How to create a dataset containing all UK companies

B2B ecommerce retailers spend large amounts on acquiring the addresses of potential customers to call. Here’s how you build a dataset on your own for free.

How to create a dataset containing all UK companies
Picture by Dimitry Anikin, Unsplash.
9 minutes to read

In B2B ecommerce, there are two main approaches to new customer acquisition: you either rely on your website to acquire customers for you, or you target specific customers through sales calls or marketing, typically using data acquisition, or LinkedIn.

B2B sales teams generally manage the larger accounts, who spend more, place more frequent orders, and have specific requirements for account management. Sales directors want assistance in acquiring more of these, but they’re few and far between, and take time to grow.

B2B ecommerce websites generate high volumes of acquisitions, but do so in an uncontrolled manner. Since it’s rare to acquire a customer who is already large and is going to spend a lot from day one, B2B ecommerce acquisitions will be smaller, so data acquisition is used to target larger businesses that aren’t being picked up online.

Lookalike models for data acquisition

To identify the specific clients for their sales or marketing team to contact, B2B ecommerce retailers will use either intuition, or better, the results of lookalike modeling. Lookalike modeling aims to examine the targetable traits of existing high value customers and then seeks to acquire lists containing more customers with similar traits.

For example, lookalike modeling might show a correlation between the company sector or location and the likelihood for a business to become a major client.

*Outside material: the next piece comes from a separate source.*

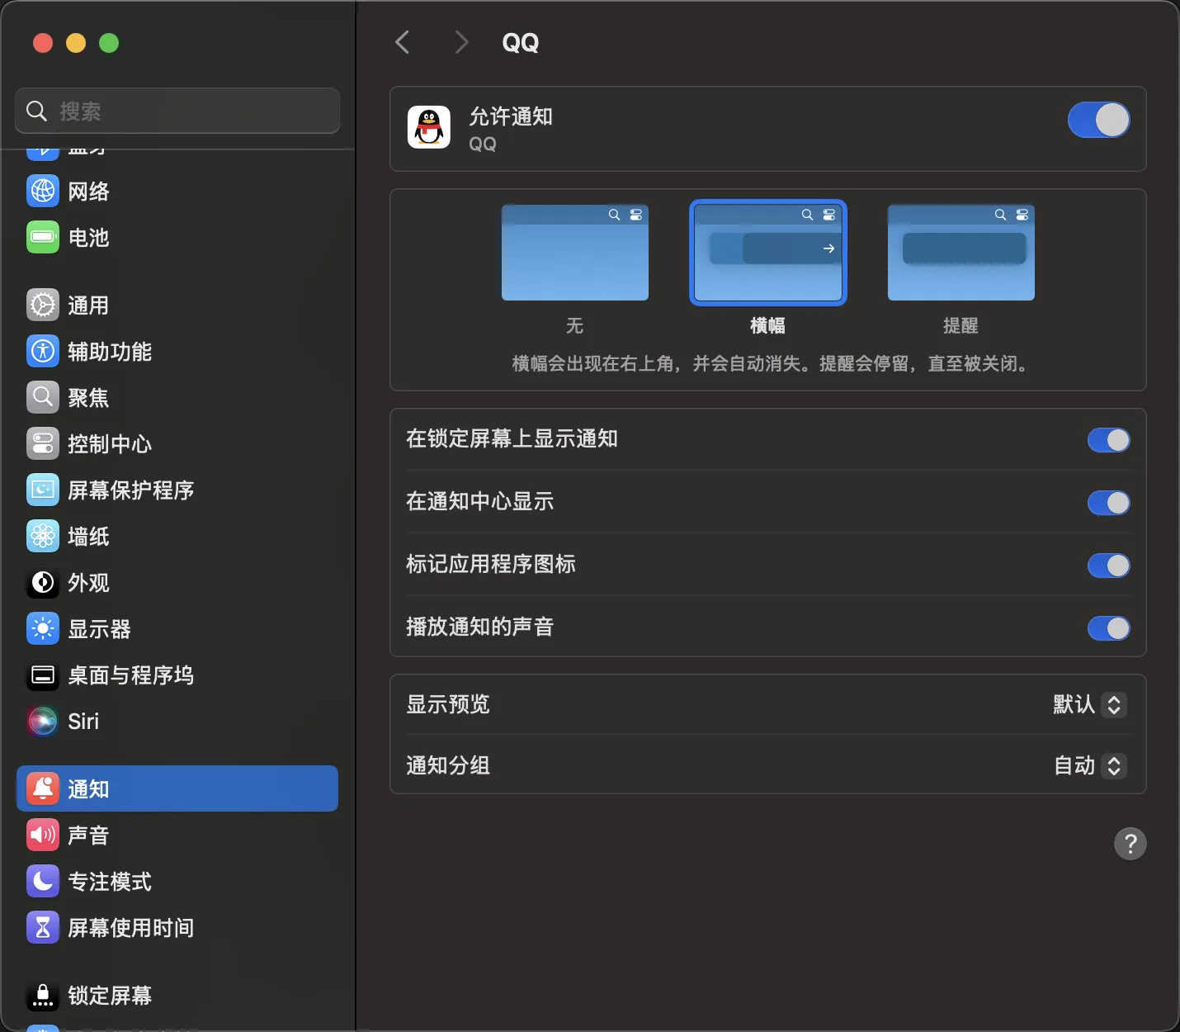This screenshot has width=1180, height=1032.
Task: Disable the 允许通知 toggle for QQ
Action: pos(1098,121)
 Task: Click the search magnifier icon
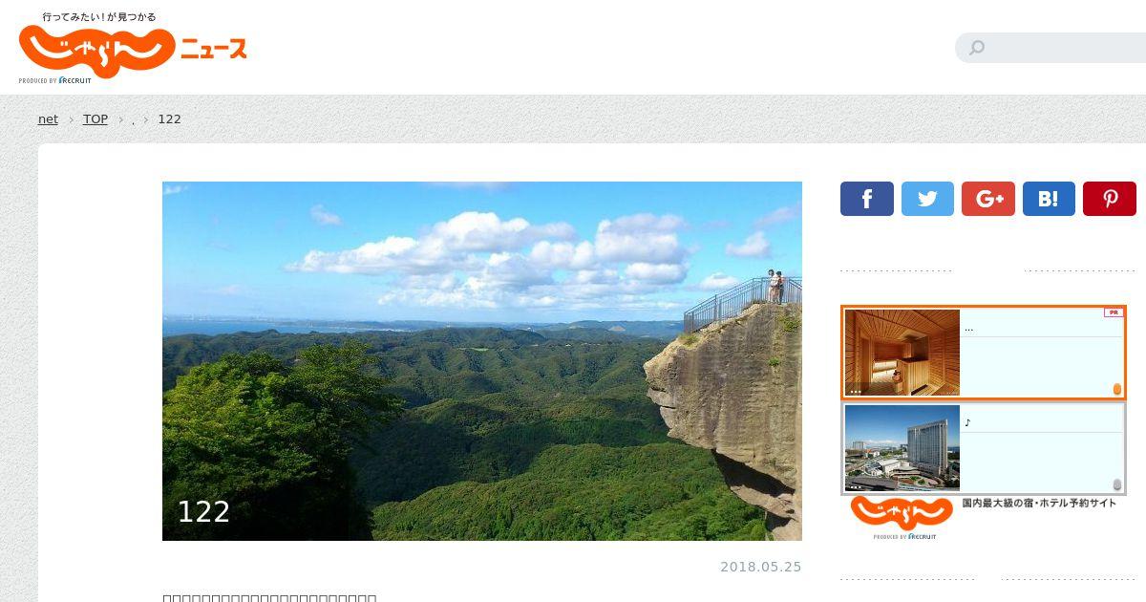point(977,48)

Once you’ve identified the correlated traits, you can provide your list of requirements to a data provider, such as Experian, along with your customer database, and a hefty fee. They’ll return the list of companies you don’t have, so your sales team can make contact with them.

However, you can actually construct a dataset yourself that contains every business in the UK, potentially saving you thousands. While it doesn’t include every branch, it should include all the parent companies and head office addresses to get you started. Here’s how it’s done.

png Picture by Adrian Agawin, Pexels.

Load the packages

Open up a Python script or Jupyter notebook and import os.path, urllib.request, zipfile, glob, and pandas. Most of these modules are built into Python, so you shouldn’t need to install them, and you’ll likely already have Pandas!

from os.path import basename
import urllib.request
import zipfile
import glob
import pandas as pd

Download the raw data

Next we’re going to download the public Basic Company Data from the UK government’s Companies House website at data.gov.uk. This data is updated monthly and is available for download within five days of the previous month end.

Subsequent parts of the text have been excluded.